La noche de bodas la pasaron Patxi y Paka en un vagón de literas del tren que les llevaba a Madrid compartido con Donostia. En Madrid, el mejor dormitorio fue para Donostia. Patxi y Paka durmieron en el dormitorio de invitados, y los anfitriones, en una cama nido en el salón.

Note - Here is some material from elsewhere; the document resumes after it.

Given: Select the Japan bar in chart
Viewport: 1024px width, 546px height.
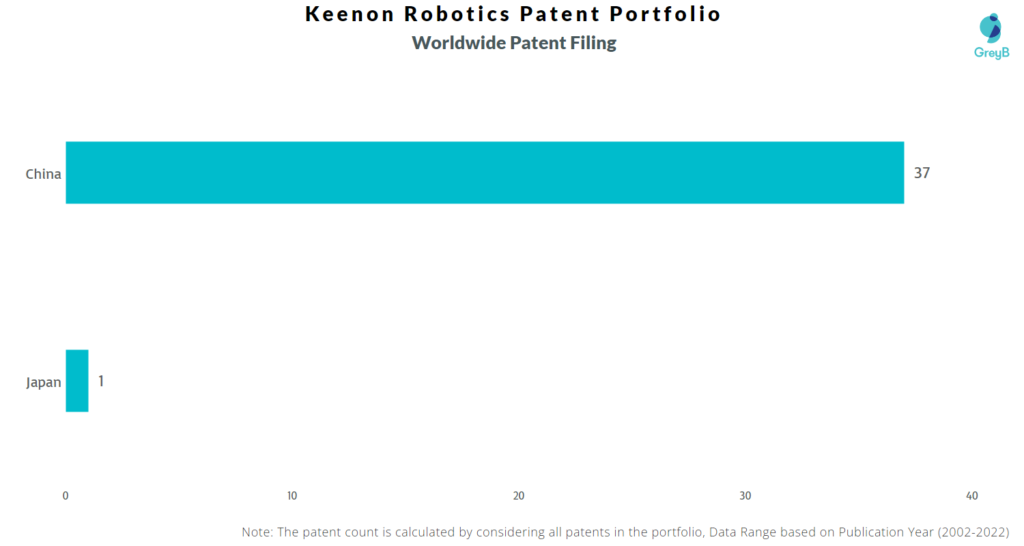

El somier de la habitación de invitados era tan ruidoso que ni en la noche de bodas ni en el viaje de novios Patxi y Paka pudieron consumar, ni tampoco en el coche de literas que les llevó de vuelta al pueblo y que nuevamente compartieron con Donostia, que no les dejaba ni a sol ni a sombra.
—Es que el puto cura no nos va a dejar nunca solos —sentenció Patxi en uno de los escasos momentos de intimidad de que dispuso.
—Yo también estoy harta, menudo viaje de novios que nos está dando Donostia; que si ahora quiero ir al obispado a presentar mis respetos al obispo, que si ahora quiero ir al Cerro de los Ángeles a rezar a la Virgen, que si ahora quiero visitar la capilla del Santo —se quejó Paka gesticulando y poniendo voz de pito imitando a Donostia.
—Calla, calla, que ahí viene —le cortó Patxi al ver aparecer de nuevo al puto cura.
Tras una larga semana de viaje de novios de tres, llegaron a la estación que se encontraba a varios kilómetros del pueblo y precisaban de un medio de transporte alternativo; les esperaba «la goitibera de Mateo». Mateo hacía de taxista con su furgoneta Volkswagen, era el cartero y vendía prensa, así que por una de estas tres razones todo el pueblo le conocía y le estimaba. Bajaron del tren con su equipaje más bien ligero y lo cargaron en el maletero de la goitibera. Mateo, que siempre se había mostrado afable y dicharachero, fue el primero en darles la buena noticia con gran alegría:
—Bienvenidos, se le ha echado de menos, don Sebastián —dijo Mateo nada más verlos.
—Vengo muy cansado, Madrid no es para mí, creo que no tenía que haber ido —contestó Donostia suspirando—. Yo también os he echado mucho de menos —añadió.
—Hola, parejita. ¿Qué tal el viaje de novios? —preguntó Mateo con cierto retintín.
—Opinamos lo mismo que don Sebastián —contestó Paka contundentemente.
—Pues yo tengo excelentes noticias que daros —dijo Mateo.